PT-Daniel has given us a 7 minute workout that anyone can do at home. No equipment required. You might be thinking that yeah we read about this in magazines all the time, it doesn’t work. Well, it has, in fact, been proven to be just as sufficient as a weights session or a run – the key is that you have to do it right, you have to suffer for the results. No pain, no gain, right?
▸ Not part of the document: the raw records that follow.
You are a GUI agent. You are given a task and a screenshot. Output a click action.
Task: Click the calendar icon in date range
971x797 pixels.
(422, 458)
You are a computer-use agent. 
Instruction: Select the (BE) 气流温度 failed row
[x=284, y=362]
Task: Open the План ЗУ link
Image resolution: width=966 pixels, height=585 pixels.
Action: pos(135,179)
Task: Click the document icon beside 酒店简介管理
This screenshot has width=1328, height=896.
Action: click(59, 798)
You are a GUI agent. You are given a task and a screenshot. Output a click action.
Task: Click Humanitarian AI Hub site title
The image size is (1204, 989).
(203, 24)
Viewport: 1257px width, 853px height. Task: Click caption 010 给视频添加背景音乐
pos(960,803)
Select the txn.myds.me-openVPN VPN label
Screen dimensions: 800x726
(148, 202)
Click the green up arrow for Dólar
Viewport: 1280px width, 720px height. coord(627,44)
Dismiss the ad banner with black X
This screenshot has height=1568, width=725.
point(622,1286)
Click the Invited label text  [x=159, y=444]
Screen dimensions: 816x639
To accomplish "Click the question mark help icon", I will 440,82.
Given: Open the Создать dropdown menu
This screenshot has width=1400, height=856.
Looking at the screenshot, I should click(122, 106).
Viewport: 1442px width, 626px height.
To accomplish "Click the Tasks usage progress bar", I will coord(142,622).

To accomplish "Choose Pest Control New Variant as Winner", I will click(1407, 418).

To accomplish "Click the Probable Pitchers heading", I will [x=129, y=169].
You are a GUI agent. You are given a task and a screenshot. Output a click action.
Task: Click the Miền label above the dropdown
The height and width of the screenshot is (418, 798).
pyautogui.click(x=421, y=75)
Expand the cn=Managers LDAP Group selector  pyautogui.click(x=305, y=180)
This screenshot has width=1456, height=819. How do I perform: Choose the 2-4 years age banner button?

These exercises have to be performed at a high speed, 10 seconds rest between and with full focus to gain the benefits. You should be at a level of 8 out of 10 when it comes to discomfort. Spend 30 seconds on each exercise.

Jumping jacks

Wall sit

Push-up

Abdominal crunch

Step up on chair

Squat

Triceps dip on chair

Plank

High knees running in place

Lunge

Push-up and rotation

Side plank

workout

So how about you make this your goal for the next couple of weeks? It’s only 7 minutes. Do it three times a week. Or like my housemate Line, who has a thing for home-workouts, do it at night before you go to bed. She went from not doing proper push-ups at all, to simply telling herself she could – and so she did. Maybe make it a goal to see how many repetitions you can fit into each of the 30 second intervals the first time, and after 2 weeks see how much you’ve improved? Exercise is supposed to be fun!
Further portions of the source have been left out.